Can't use guacamole in spark-shell due to guava-shading nuances #588

Closed ryan-williams closed 7 years ago

ryan-williams commented 7 years ago

Interval exposes com.google.common.collect.Range in its public API, which in some way means that that reference doesn't get relocated by the shade plugin.

I don't fully understand why; when I package an assembly (or guac) JAR with -Puber (resp. -Pguac), and extract the class files from it, I see an org/hammerlab/guacamole/reference/Interval.class that contains, in ASCII, toJavaRange.()Lorg/hammerlab/guavarelocated/collect/Range, and no instances of google, which I'd have thought meant that the shading was proceeding correctly / as intended.

Yet, when I run:

spark-shell --jars target/guacamole-with-deps-0.0.1-SNAPSHOT.jar

then in the shell I get this error:

scala> org.hammerlab.guacamole.reference.Interval(10, 20)
error: bad symbolic reference. A signature in Interval.class refers to term collect
in package com.google.common which is not available.
It may be completely missing from the current classpath, or the version on
the classpath might be incompatible with the version used when compiling Interval.class.

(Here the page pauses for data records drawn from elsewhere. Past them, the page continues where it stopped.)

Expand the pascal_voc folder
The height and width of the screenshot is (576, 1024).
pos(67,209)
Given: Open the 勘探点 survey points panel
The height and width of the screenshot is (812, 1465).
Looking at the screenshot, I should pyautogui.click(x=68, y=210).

I think this has to do with the "classes exposed in public API can't be shaded" issue that I've heard tell of around Spark. I've tried addressing it by not shading Range, or by shading but not relocating it, and in both cases doing the same to a various groups of classes around it, but in the end it seems that our use of Range.closedOpen (which only showed up in Guava 14.0.1, while Hadoop 2.* pins us with an un-shaded Guava 11.0.2), means that it's impossible to make this work.

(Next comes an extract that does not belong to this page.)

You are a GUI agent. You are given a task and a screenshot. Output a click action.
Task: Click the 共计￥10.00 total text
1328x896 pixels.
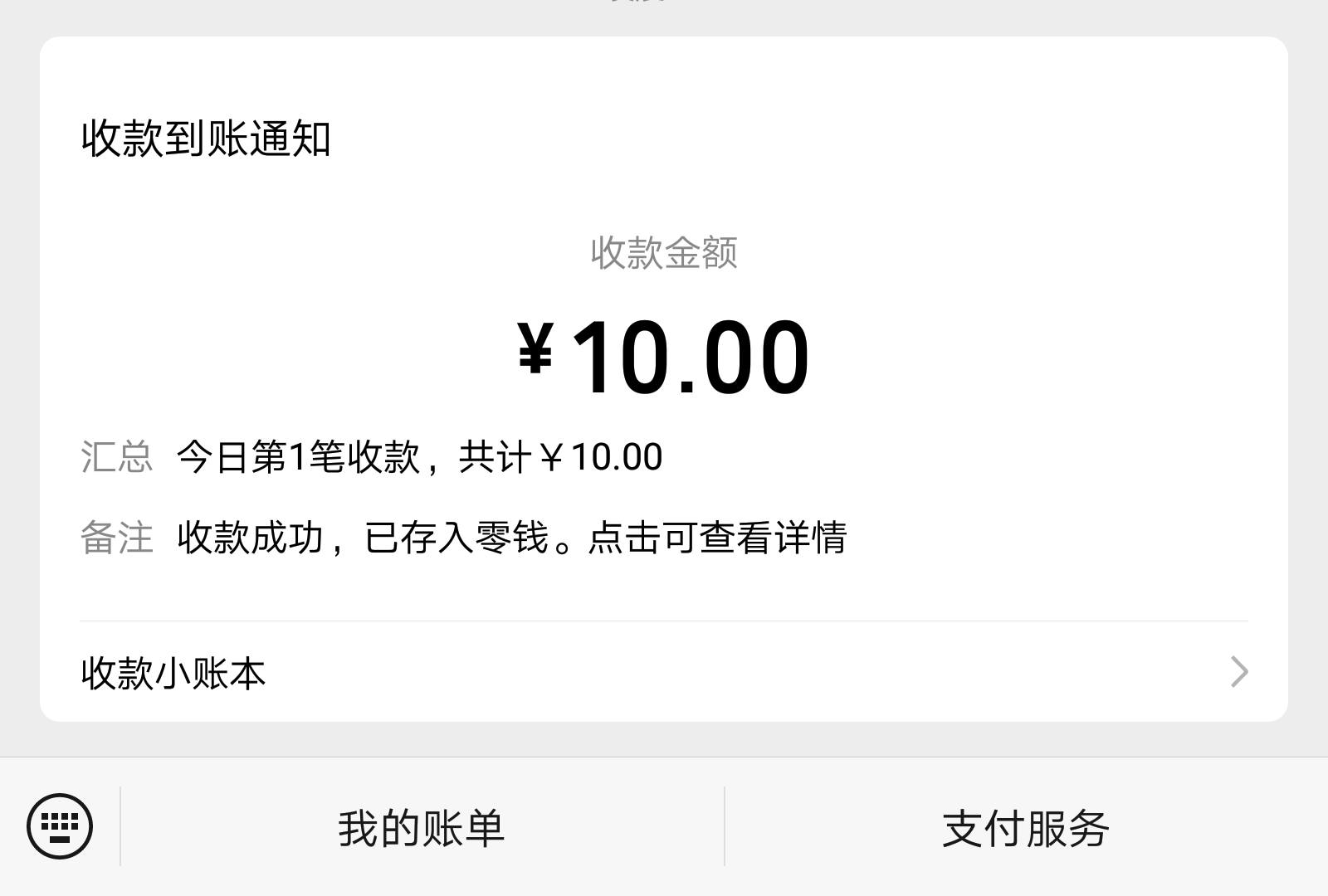[561, 457]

One possible escape-hatch is the "user classpath first" Spark configs, but even in the latest Spark release they are deemed experimental, and IME they've accordingly introduced other problems when I've tried to use them in similar situations in the past, so I'm not eager to hitch ourselves to them.

My only other idea for proceeding is to remove that Range reference from Interval's public API, further characterizing what kinds of things we can and can't shade.

I'd love to get to the bottom of how the shell is even seeing a reference to com.google.common.collect, allegedly in a .class file that doesn't seem to contain any such references, but that's further in the weeds so not my first plan of attack.